Nearest Neighbor (NN) imputation methods have proven to be an effective tool for characterizing vegetation structure and species composition in forested landscapes across large regions. NN models are particularly well-suited for creating detailed vegetation maps for a variety of reasons: they produce spatially-explicit maps over large areas spanning all ownerships and land uses, they describe multiple attributes of composition and structure, and they maintain covariance among vegetation components (when k=1), and the maps retain the range of variability present in the reference data used to develop the map.
All NN predictions are based on relations between ground (response) data and mapped (explanatory) data. Many variations of NN imputation are possible by varying the distance metric (which quantifies the relations between response and explanatory data), the type of environmental variables used as predictors (e.g. climate, topography) and the number of neighbors (k) imputed to each cell.

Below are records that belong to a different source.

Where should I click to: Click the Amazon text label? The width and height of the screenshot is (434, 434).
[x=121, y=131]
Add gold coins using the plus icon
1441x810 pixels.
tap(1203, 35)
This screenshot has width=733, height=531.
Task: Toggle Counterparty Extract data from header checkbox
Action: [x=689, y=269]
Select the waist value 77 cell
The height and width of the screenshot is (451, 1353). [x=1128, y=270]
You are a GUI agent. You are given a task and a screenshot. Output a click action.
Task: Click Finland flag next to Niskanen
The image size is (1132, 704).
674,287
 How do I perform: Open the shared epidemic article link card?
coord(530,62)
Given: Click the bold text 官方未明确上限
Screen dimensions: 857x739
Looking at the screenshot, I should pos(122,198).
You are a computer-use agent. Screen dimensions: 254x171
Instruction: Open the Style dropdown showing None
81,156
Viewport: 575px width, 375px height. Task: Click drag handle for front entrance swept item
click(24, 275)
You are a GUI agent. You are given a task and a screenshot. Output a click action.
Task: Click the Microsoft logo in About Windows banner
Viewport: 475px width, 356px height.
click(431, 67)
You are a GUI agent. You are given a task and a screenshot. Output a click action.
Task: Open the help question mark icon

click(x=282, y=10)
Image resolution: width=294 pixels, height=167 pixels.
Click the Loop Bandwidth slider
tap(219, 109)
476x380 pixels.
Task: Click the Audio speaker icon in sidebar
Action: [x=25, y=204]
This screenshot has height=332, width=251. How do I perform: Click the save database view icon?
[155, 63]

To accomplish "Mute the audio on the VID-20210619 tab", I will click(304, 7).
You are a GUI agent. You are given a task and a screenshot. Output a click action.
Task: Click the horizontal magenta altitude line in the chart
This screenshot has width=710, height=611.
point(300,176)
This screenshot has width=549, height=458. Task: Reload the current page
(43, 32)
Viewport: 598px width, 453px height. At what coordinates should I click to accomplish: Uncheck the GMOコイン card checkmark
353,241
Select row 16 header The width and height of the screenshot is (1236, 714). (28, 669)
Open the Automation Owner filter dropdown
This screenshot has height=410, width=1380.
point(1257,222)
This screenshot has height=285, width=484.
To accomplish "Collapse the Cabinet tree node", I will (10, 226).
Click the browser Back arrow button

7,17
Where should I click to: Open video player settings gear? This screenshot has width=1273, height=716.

Gradient Nearest Neighbor (GNN) is just one variation of NN that the LEMMA group has implemented at broad (regional) spatial extents using regional inventory plots and Landsat imagery, based on k=1 and direct gradient analysis as the 'distance' metric.
The detail-rich nature of GNN models allows users to map the distribution of a wide variety of vegetative characteristics across the landscape. The GNN models are also used as input for several other types of models, including habitat suitability, fuels and fire risk, biomass and carbon, and landscape scenario models for evaluating alternative futures.